-- DATA SUPPLIED --
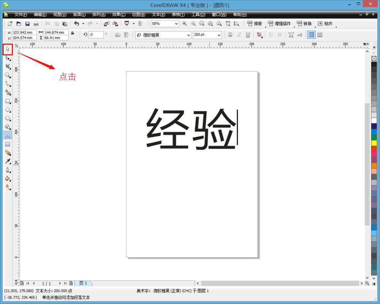Select the Text tool
Screen dimensions: 380x304
click(8, 135)
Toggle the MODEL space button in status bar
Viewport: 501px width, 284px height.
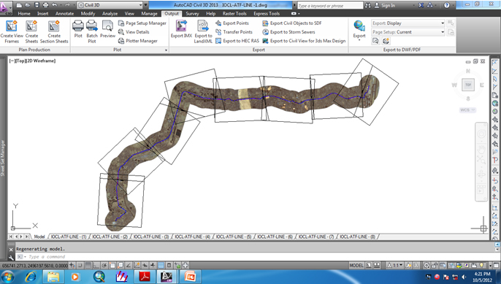click(356, 265)
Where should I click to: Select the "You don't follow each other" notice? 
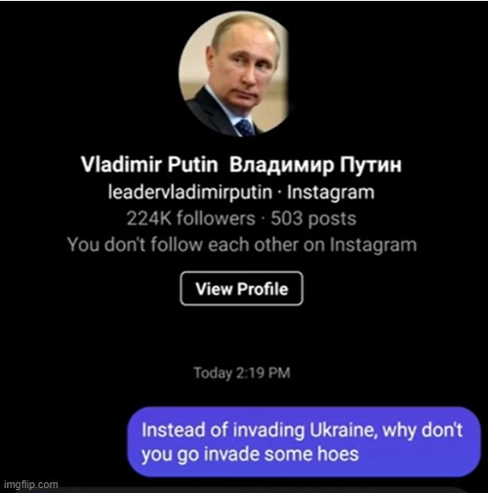(x=242, y=245)
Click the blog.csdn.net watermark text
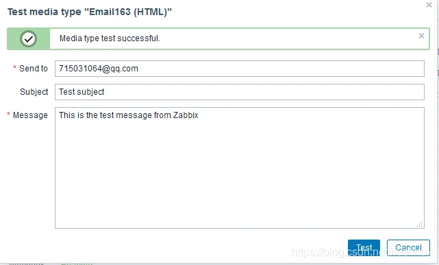Screen dimensions: 439x265 [362, 253]
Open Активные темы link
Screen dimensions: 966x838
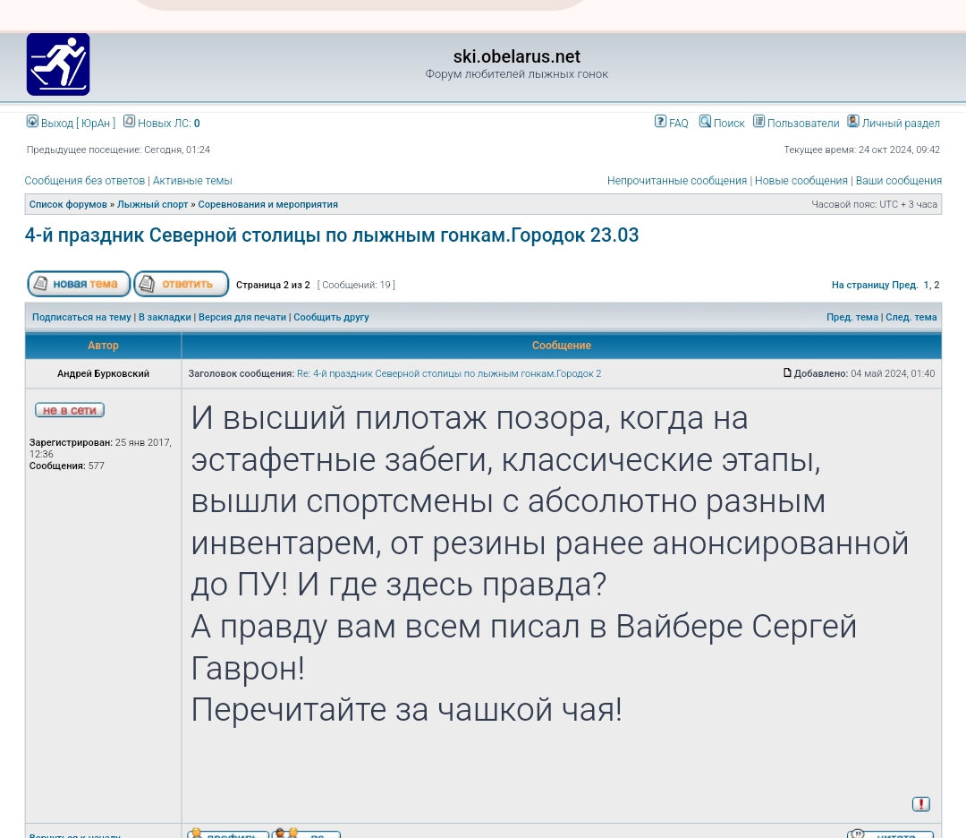coord(192,181)
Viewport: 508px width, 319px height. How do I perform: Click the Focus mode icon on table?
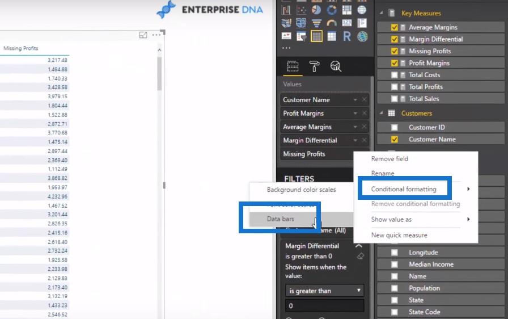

-- YOUR INSTRUCTIONS --
Lines from the one that contains "Open Активные темы link" to the final line of the material are the whole answer. Reproduce them word for word and skip the pictures.

-- RESULT OF THIS EXERCISE --
Open Активные темы link
Screen dimensions: 966x838
coord(192,181)
Viewport: 508px width, 319px height. How do I perform: Click the Focus mode icon on table?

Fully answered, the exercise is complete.